● **Exercise requirements**
Within the entries below, count the lines that hold the string "agent" and give only that number.

● **Stored data**
┌──

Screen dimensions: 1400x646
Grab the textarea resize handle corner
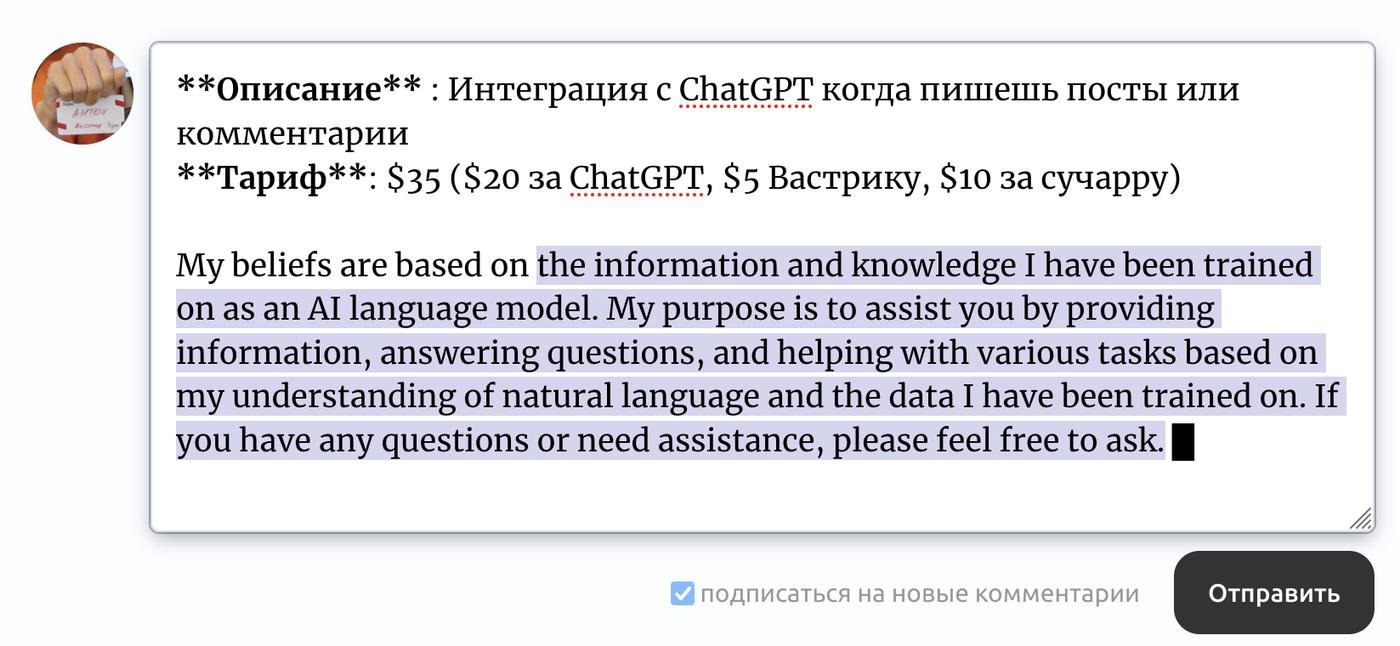tap(1360, 518)
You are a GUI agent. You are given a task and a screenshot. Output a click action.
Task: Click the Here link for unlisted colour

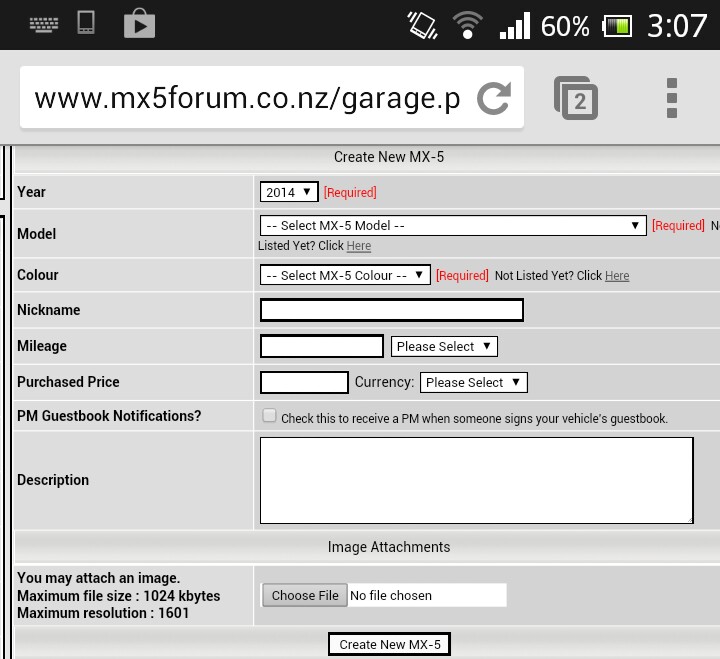point(617,276)
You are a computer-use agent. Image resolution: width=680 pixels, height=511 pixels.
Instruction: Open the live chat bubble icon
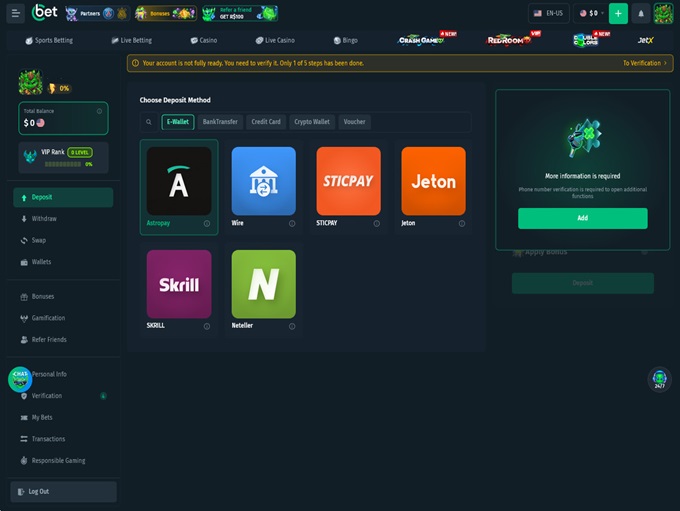point(20,378)
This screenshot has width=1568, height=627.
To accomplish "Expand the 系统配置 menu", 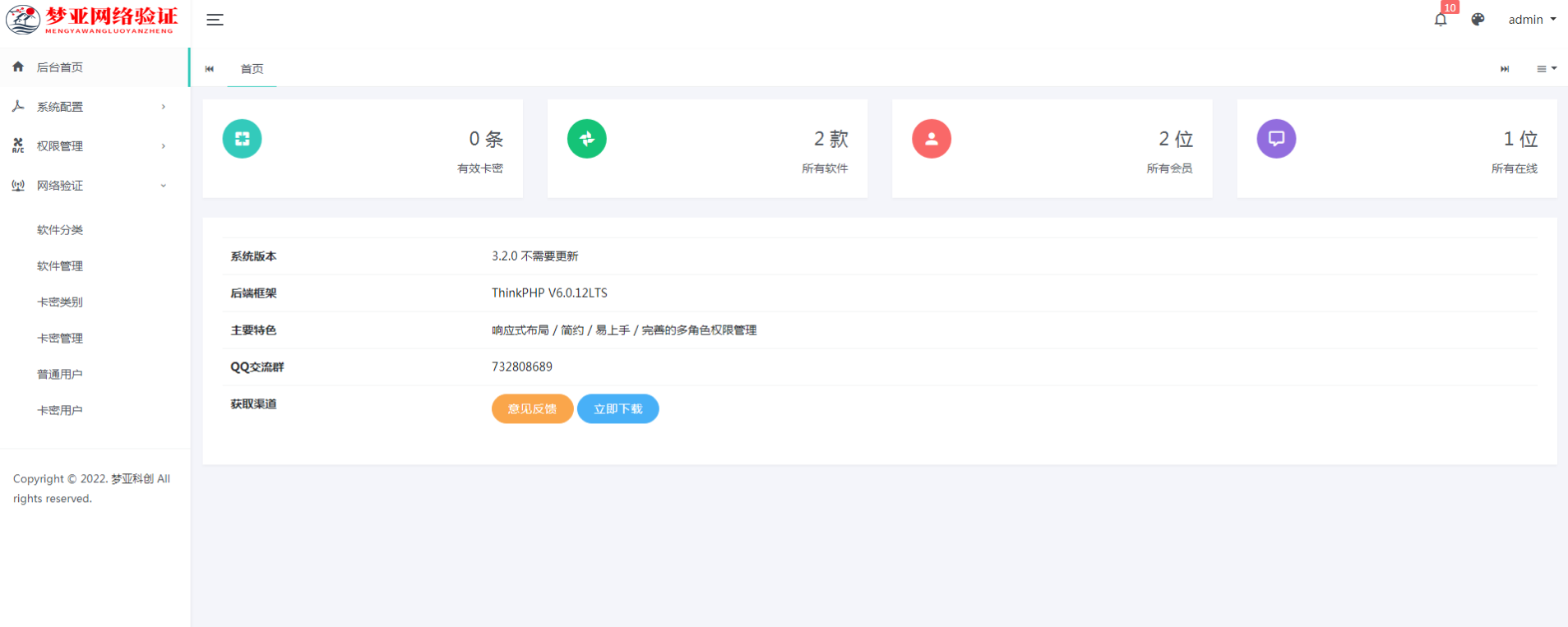I will [90, 107].
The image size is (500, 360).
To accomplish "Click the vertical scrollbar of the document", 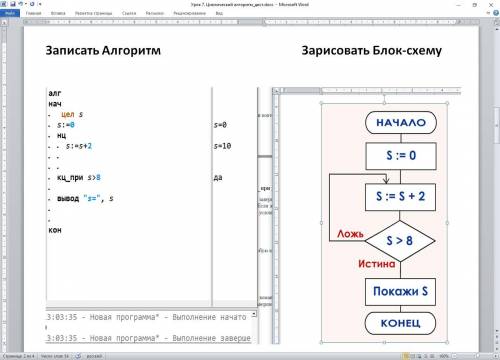I will [x=496, y=187].
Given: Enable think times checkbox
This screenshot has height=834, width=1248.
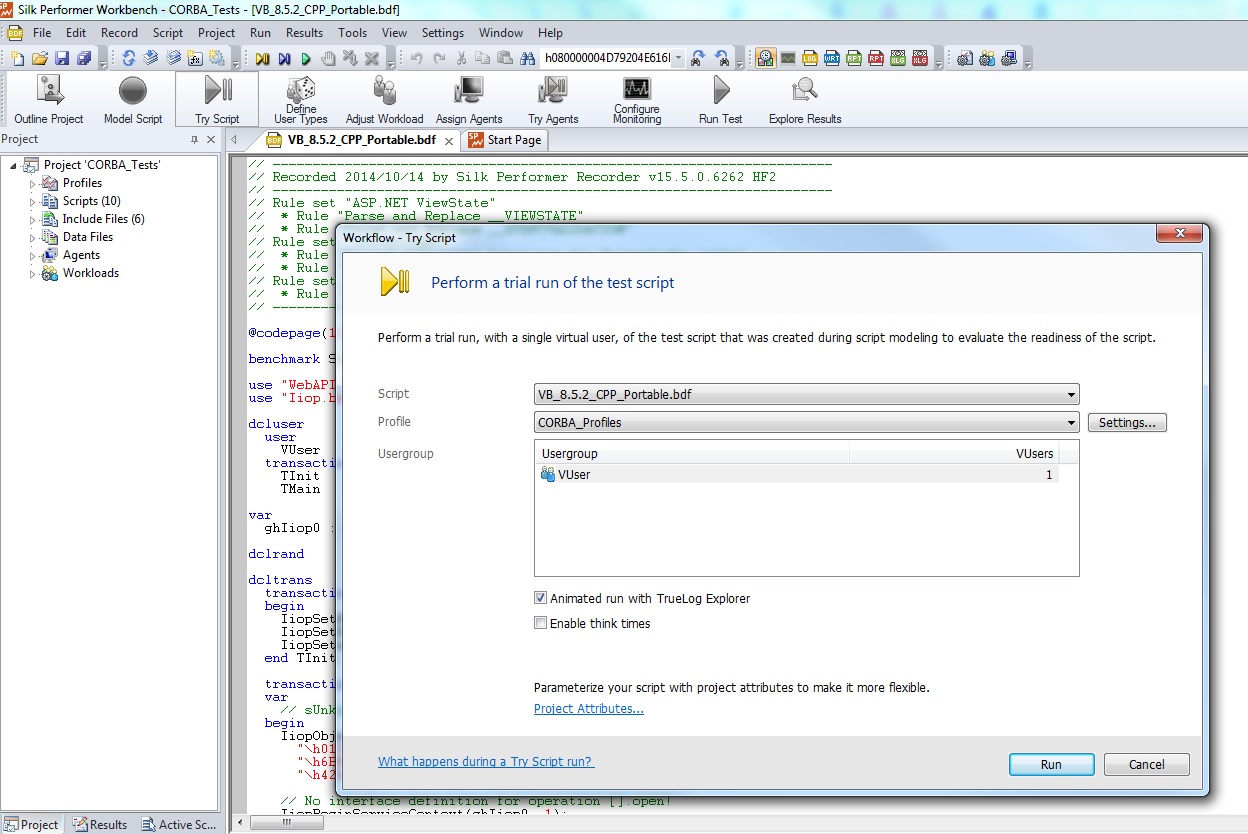Looking at the screenshot, I should tap(541, 623).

└──

● **Expected answer**
2